▸ **TEXT EXTRACT**:
>> START

The wording of 15 U.S.C.S. § 1052(e) makes it plain that not all terms which are geographically suggestive are unregistrable. Indeed, the statutory language declares nonregistrable only those words which are primarily geographically descriptive. The word "primarily" should not be overlooked, for it is not the intent of the federal statute to refuse registration of a mark where the geographic meaning is minor, obscure, remote, or unconnected with the goods. Thus, if there be no connection of the geographical meaning of the mark with the goods in the public mind, that is, if the mark is arbitrary when applied to the goods, registration should not be refused under § 2(e)(2) of the Lanham Act.


Applicant Newbridge Cutlery Co., an Irish company headquartered in Newbridge, Ireland that designs, manufactures and sells housewares, kitchenware and silverware in the United States and elsewhere around the world under the mark NEWBRIDGE HOME, sought protection of the mark in the United States by applying for the mark’s registration. The Trademark Examiner refused to register the mark as being primarily geographically descriptive when applied to applicant’s goods under 15 U.S.C.S. § 1052(e)(2) (2012). The Board affirmed, concluding that Newbridge, Ireland, was a generally known geographic place and the relevant American public would make an association between applicant's goods and Newbridge, Ireland. The Applicant appealed.

>> END

▸ **RAW DATA**:

>> START

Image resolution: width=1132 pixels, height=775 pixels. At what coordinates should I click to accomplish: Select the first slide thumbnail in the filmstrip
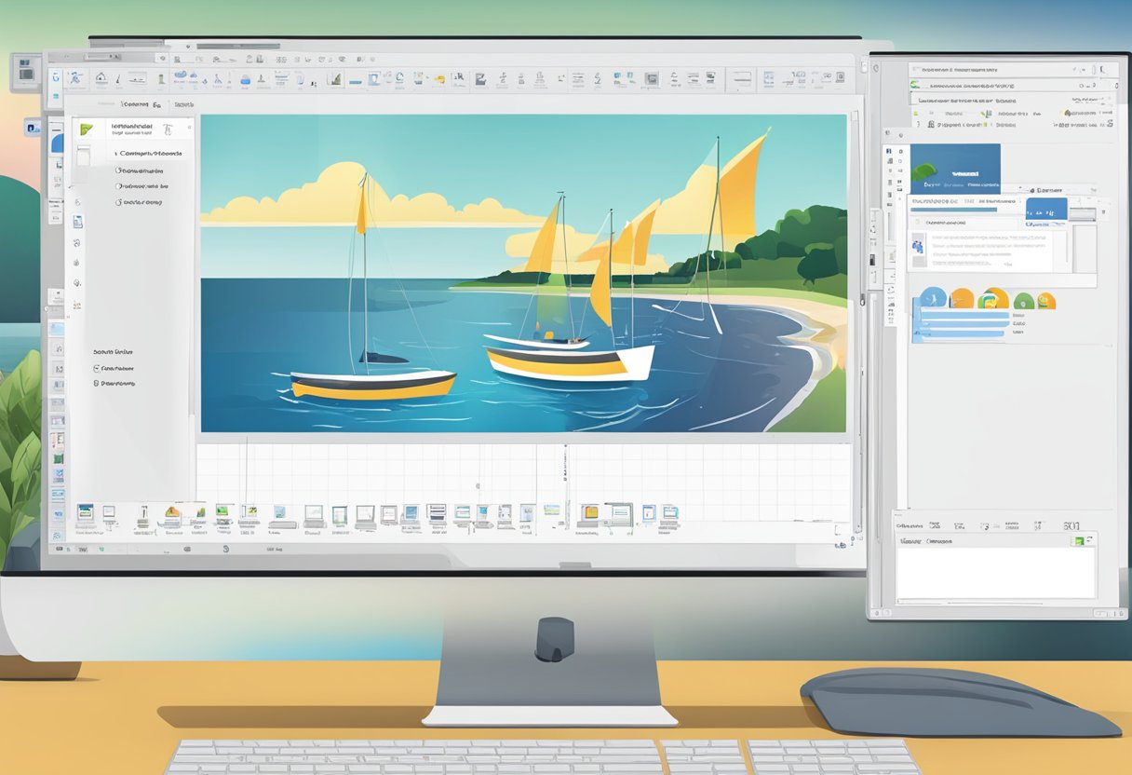pyautogui.click(x=93, y=514)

>> END

▸ **YOUR TASKS**:
1. Answer these questions from the trademark text:
(a) Which word in the statutory language does the text say should not be overlooked?
(b) Where is the applicant headquartered?
(c) Under what mark does the applicant sell its goods?
2. Write out the part of the trademark text that begins at the words "Applicant Newbridge Cutlery" and stops after "The Applicant appealed.".

▸ **SOLUTIONS BY TASK**:
1.
(a) "Primarily"
(b) Newbridge, Ireland
(c) NEWBRIDGE HOME

2.
Applicant Newbridge Cutlery Co., an Irish company headquartered in Newbridge, Ireland that designs, manufactures and sells housewares, kitchenware and silverware in the United States and elsewhere around the world under the mark NEWBRIDGE HOME, sought protection of the mark in the United States by applying for the mark’s registration. The Trademark Examiner refused to register the mark as being primarily geographically descriptive when applied to applicant’s goods under 15 U.S.C.S. § 1052(e)(2) (2012). The Board affirmed, concluding that Newbridge, Ireland, was a generally known geographic place and the relevant American public would make an association between applicant's goods and Newbridge, Ireland. The Applicant appealed.